** Start EXTRACTED ENTRIES **
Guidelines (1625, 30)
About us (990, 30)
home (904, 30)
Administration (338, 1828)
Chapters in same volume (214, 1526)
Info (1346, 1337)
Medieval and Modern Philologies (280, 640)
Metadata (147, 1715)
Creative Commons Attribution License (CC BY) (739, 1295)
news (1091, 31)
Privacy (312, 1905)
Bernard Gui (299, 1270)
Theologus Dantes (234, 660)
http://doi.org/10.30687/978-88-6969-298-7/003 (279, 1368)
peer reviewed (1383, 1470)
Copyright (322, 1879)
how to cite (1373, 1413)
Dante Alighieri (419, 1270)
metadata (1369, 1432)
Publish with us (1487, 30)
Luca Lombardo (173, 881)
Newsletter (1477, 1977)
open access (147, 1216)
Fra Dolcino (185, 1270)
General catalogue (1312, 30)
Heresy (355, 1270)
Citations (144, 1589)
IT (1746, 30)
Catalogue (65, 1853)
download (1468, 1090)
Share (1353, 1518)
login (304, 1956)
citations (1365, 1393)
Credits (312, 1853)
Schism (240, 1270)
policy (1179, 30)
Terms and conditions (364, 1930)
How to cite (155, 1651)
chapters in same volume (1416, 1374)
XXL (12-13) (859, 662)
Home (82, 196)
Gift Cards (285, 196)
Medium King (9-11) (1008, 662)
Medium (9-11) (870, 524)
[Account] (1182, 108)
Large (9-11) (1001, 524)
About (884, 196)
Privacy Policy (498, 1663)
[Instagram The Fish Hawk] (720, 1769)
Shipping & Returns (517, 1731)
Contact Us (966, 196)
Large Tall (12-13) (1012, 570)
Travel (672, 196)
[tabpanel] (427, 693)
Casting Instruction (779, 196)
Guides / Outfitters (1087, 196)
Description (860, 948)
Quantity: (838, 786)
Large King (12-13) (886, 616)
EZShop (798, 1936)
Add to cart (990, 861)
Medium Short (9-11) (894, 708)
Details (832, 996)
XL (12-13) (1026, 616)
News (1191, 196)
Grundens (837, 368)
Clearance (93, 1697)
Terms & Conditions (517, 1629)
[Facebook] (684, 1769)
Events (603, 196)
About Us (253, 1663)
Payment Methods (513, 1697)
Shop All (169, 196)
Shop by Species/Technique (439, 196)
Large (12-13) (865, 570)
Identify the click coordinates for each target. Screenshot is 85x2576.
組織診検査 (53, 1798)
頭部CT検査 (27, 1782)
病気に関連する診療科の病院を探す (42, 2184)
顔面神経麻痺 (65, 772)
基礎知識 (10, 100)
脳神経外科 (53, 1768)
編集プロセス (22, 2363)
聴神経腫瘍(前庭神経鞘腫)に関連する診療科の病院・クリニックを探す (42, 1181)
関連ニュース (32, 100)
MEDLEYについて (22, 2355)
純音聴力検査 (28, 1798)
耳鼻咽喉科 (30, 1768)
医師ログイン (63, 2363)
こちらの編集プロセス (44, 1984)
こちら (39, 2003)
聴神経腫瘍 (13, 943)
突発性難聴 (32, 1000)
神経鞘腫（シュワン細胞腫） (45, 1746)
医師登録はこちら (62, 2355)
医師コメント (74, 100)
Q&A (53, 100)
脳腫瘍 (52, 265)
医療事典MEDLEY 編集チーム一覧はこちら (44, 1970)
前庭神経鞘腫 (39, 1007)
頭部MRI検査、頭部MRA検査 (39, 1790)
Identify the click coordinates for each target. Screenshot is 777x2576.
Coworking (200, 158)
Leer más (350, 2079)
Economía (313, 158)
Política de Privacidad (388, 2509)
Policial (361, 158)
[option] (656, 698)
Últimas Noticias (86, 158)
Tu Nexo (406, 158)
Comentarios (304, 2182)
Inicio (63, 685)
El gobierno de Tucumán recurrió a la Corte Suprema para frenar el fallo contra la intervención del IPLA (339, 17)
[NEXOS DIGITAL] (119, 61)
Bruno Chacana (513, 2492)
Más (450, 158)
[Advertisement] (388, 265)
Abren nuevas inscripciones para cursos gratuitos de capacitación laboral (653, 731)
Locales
** End EXTRACTED ENTRIES **
== WRITTEN EXERCISE ==
Reproduce the data above with every "Identify" changed to "Find" and everything else left as it is.

== CORRECT OUTPUT ==
Guidelines (1625, 30)
About us (990, 30)
home (904, 30)
Administration (338, 1828)
Chapters in same volume (214, 1526)
Info (1346, 1337)
Medieval and Modern Philologies (280, 640)
Metadata (147, 1715)
Creative Commons Attribution License (CC BY) (739, 1295)
news (1091, 31)
Privacy (312, 1905)
Bernard Gui (299, 1270)
Theologus Dantes (234, 660)
http://doi.org/10.30687/978-88-6969-298-7/003 (279, 1368)
peer reviewed (1383, 1470)
Copyright (322, 1879)
how to cite (1373, 1413)
Dante Alighieri (419, 1270)
metadata (1369, 1432)
Publish with us (1487, 30)
Luca Lombardo (173, 881)
Newsletter (1477, 1977)
open access (147, 1216)
Fra Dolcino (185, 1270)
General catalogue (1312, 30)
Heresy (355, 1270)
Citations (144, 1589)
IT (1746, 30)
Catalogue (65, 1853)
download (1468, 1090)
Share (1353, 1518)
login (304, 1956)
citations (1365, 1393)
Credits (312, 1853)
Schism (240, 1270)
policy (1179, 30)
Terms and conditions (364, 1930)
How to cite (155, 1651)
chapters in same volume (1416, 1374)
XXL (12-13) (859, 662)
Home (82, 196)
Gift Cards (285, 196)
Medium King (9-11) (1008, 662)
Medium (9-11) (870, 524)
[Account] (1182, 108)
Large (9-11) (1001, 524)
About (884, 196)
Privacy Policy (498, 1663)
[Instagram The Fish Hawk] (720, 1769)
Shipping & Returns (517, 1731)
Contact Us (966, 196)
Large Tall (12-13) (1012, 570)
Travel (672, 196)
[tabpanel] (427, 693)
Casting Instruction (779, 196)
Guides / Outfitters (1087, 196)
Description (860, 948)
Quantity: (838, 786)
Large King (12-13) (886, 616)
EZShop (798, 1936)
Add to cart (990, 861)
Medium Short (9-11) (894, 708)
Details (832, 996)
XL (12-13) (1026, 616)
News (1191, 196)
Grundens (837, 368)
Clearance (93, 1697)
Terms & Conditions (517, 1629)
[Facebook] (684, 1769)
Events (603, 196)
About Us (253, 1663)
Payment Methods (513, 1697)
Shop All (169, 196)
Shop by Species/Technique (439, 196)
Large (12-13) (865, 570)
Find the click coordinates for each target. Screenshot is 85x2576.
組織診検査 (53, 1798)
頭部CT検査 (27, 1782)
病気に関連する診療科の病院を探す (42, 2184)
顔面神経麻痺 (65, 772)
基礎知識 (10, 100)
脳神経外科 (53, 1768)
編集プロセス (22, 2363)
聴神経腫瘍(前庭神経鞘腫)に関連する診療科の病院・クリニックを探す (42, 1181)
関連ニュース (32, 100)
MEDLEYについて (22, 2355)
純音聴力検査 (28, 1798)
耳鼻咽喉科 (30, 1768)
医師ログイン (63, 2363)
こちらの編集プロセス (44, 1984)
こちら (39, 2003)
聴神経腫瘍 (13, 943)
突発性難聴 (32, 1000)
神経鞘腫（シュワン細胞腫） (45, 1746)
医師登録はこちら (62, 2355)
医師コメント (74, 100)
Q&A (53, 100)
脳腫瘍 (52, 265)
医療事典MEDLEY 編集チーム一覧はこちら (44, 1970)
前庭神経鞘腫 (39, 1007)
頭部MRI検査、頭部MRA検査 (39, 1790)
Find the click coordinates for each target. Screenshot is 777x2576.
Coworking (200, 158)
Leer más (350, 2079)
Economía (313, 158)
Política de Privacidad (388, 2509)
Policial (361, 158)
[option] (656, 698)
Últimas Noticias (86, 158)
Tu Nexo (406, 158)
Comentarios (304, 2182)
Inicio (63, 685)
El gobierno de Tucumán recurrió a la Corte Suprema para frenar el fallo contra la intervención del IPLA (339, 17)
[NEXOS DIGITAL] (119, 61)
Bruno Chacana (513, 2492)
Más (450, 158)
[Advertisement] (388, 265)
Abren nuevas inscripciones para cursos gratuitos de capacitación laboral (653, 731)
Locales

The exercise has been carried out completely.